Copy out each of the rows below word for word, without changing anything.

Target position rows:
* Start *
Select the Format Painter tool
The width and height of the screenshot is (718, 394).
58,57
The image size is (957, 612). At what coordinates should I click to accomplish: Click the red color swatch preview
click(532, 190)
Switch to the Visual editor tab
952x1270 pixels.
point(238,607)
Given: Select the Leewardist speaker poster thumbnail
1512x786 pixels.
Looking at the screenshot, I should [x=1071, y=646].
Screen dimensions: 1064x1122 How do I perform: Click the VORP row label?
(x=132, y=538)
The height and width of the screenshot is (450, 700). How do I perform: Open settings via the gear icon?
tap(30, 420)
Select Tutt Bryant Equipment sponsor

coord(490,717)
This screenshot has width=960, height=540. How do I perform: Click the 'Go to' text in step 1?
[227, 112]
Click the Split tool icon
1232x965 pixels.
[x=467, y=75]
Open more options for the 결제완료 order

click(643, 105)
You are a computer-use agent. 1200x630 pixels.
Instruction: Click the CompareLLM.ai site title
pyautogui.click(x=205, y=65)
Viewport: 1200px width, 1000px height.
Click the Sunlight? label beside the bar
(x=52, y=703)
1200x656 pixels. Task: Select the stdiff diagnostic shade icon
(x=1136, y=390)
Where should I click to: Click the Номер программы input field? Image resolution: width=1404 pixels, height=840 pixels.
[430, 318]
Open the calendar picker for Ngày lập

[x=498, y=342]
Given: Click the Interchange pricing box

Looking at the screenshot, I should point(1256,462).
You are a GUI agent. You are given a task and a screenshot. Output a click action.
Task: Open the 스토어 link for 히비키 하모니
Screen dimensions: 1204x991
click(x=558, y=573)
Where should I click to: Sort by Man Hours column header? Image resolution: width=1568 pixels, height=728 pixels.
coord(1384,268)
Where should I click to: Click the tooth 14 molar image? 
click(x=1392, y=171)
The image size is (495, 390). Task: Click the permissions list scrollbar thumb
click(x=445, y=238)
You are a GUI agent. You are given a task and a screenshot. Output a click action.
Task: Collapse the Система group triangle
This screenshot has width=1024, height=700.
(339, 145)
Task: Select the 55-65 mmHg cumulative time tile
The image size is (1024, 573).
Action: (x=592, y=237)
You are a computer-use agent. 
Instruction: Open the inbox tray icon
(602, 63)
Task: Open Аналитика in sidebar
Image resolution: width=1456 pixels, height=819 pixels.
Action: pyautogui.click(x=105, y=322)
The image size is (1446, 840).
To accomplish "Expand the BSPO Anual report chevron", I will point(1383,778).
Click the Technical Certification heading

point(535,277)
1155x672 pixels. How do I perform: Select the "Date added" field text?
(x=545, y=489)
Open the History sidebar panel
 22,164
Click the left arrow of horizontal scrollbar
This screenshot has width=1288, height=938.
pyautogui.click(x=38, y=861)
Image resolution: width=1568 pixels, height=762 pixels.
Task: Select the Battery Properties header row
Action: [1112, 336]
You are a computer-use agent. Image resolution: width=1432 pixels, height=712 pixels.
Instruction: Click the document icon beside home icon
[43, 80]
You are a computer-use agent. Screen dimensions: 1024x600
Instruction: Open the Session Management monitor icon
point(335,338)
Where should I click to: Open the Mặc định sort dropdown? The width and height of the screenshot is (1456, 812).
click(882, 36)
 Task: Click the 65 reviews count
* End *
**RESULT**
Select the Format Painter tool
The width and height of the screenshot is (718, 394).
58,57
The image size is (957, 612). At what coordinates should I click to accomplish: Click the red color swatch preview
click(532, 190)
Switch to the Visual editor tab
952x1270 pixels.
point(238,607)
Given: Select the Leewardist speaker poster thumbnail
1512x786 pixels.
Looking at the screenshot, I should [x=1071, y=646].
Screen dimensions: 1064x1122 How do I perform: Click the VORP row label?
(x=132, y=538)
The height and width of the screenshot is (450, 700). How do I perform: Open settings via the gear icon?
tap(30, 420)
Select Tutt Bryant Equipment sponsor

coord(490,717)
This screenshot has width=960, height=540. How do I perform: Click the 'Go to' text in step 1?
[227, 112]
Click the Split tool icon
1232x965 pixels.
[x=467, y=75]
Open more options for the 결제완료 order

click(643, 105)
You are a computer-use agent. 1200x630 pixels.
Instruction: Click the CompareLLM.ai site title
pyautogui.click(x=205, y=65)
Viewport: 1200px width, 1000px height.
Click the Sunlight? label beside the bar
(x=52, y=703)
1200x656 pixels. Task: Select the stdiff diagnostic shade icon
(x=1136, y=390)
Where should I click to: Click the Номер программы input field? Image resolution: width=1404 pixels, height=840 pixels.
[430, 318]
Open the calendar picker for Ngày lập

[x=498, y=342]
Given: Click the Interchange pricing box

Looking at the screenshot, I should point(1256,462).
You are a GUI agent. You are given a task and a screenshot. Output a click action.
Task: Open the 스토어 link for 히비키 하모니
Screen dimensions: 1204x991
click(x=558, y=573)
Where should I click to: Sort by Man Hours column header? Image resolution: width=1568 pixels, height=728 pixels.
coord(1384,268)
Where should I click to: Click the tooth 14 molar image? 
click(x=1392, y=171)
The image size is (495, 390). Task: Click the permissions list scrollbar thumb
click(x=445, y=238)
You are a GUI agent. You are given a task and a screenshot. Output a click action.
Task: Collapse the Система group triangle
This screenshot has width=1024, height=700.
(339, 145)
Task: Select the 55-65 mmHg cumulative time tile
The image size is (1024, 573).
Action: (x=592, y=237)
You are a computer-use agent. 
Instruction: Open the inbox tray icon
(602, 63)
Task: Open Аналитика in sidebar
Image resolution: width=1456 pixels, height=819 pixels.
Action: pyautogui.click(x=105, y=322)
The image size is (1446, 840).
To accomplish "Expand the BSPO Anual report chevron", I will point(1383,778).
Click the Technical Certification heading

point(535,277)
1155x672 pixels. How do I perform: Select the "Date added" field text?
(x=545, y=489)
Open the History sidebar panel
 22,164
Click the left arrow of horizontal scrollbar
This screenshot has width=1288, height=938.
pyautogui.click(x=38, y=861)
Image resolution: width=1568 pixels, height=762 pixels.
Task: Select the Battery Properties header row
Action: [1112, 336]
You are a computer-use agent. Image resolution: width=1432 pixels, height=712 pixels.
Instruction: Click the document icon beside home icon
[43, 80]
You are a computer-use agent. Screen dimensions: 1024x600
Instruction: Open the Session Management monitor icon
point(335,338)
Where should I click to: Open the Mặc định sort dropdown? The width and height of the screenshot is (1456, 812).
click(882, 36)
 Task: Click the 65 reviews count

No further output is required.